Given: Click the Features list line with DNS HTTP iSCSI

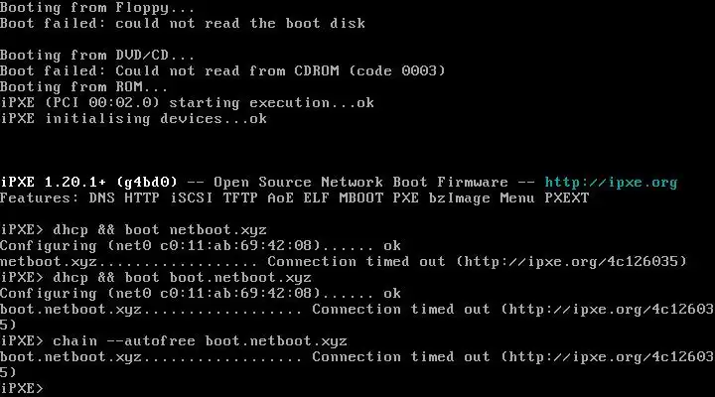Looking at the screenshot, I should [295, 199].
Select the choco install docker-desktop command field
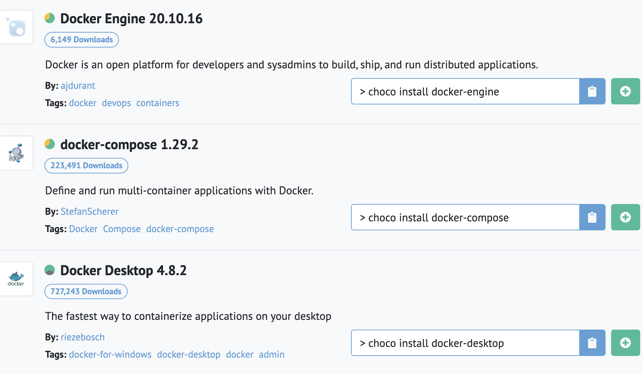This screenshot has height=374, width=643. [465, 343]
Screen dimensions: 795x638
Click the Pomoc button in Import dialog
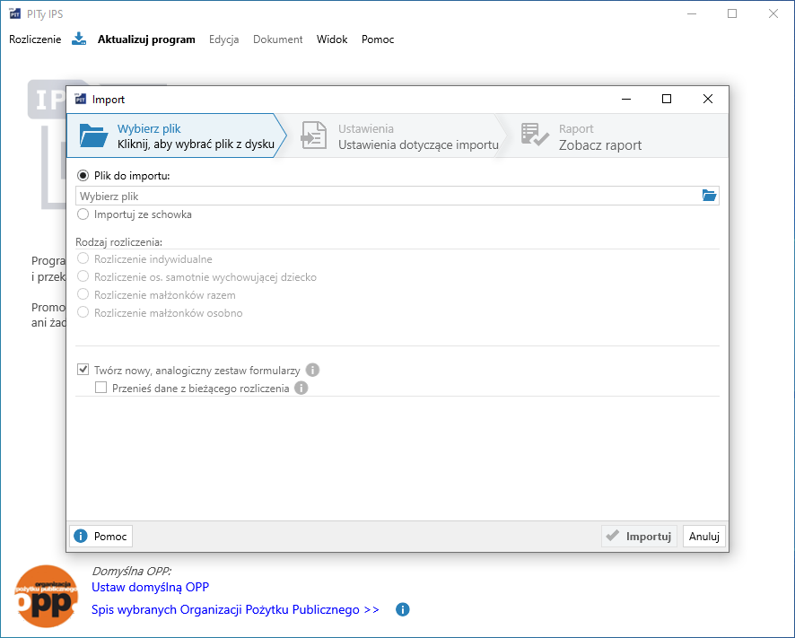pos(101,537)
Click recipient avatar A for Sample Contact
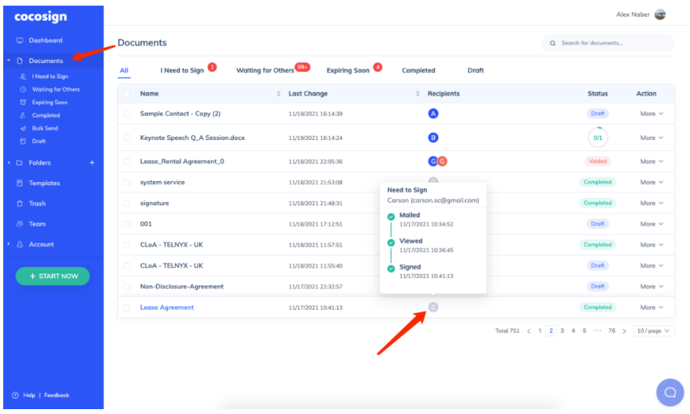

+++++

**Task**:
Where the line with "Select the choco" appears in the entries above, begin there and restate every line to the end word for word, minus the pictures.

**Answer space**:
Select the choco install docker-desktop command field
This screenshot has height=374, width=643. [465, 343]
Screen dimensions: 795x638
Click the Pomoc button in Import dialog
pos(101,537)
Click recipient avatar A for Sample Contact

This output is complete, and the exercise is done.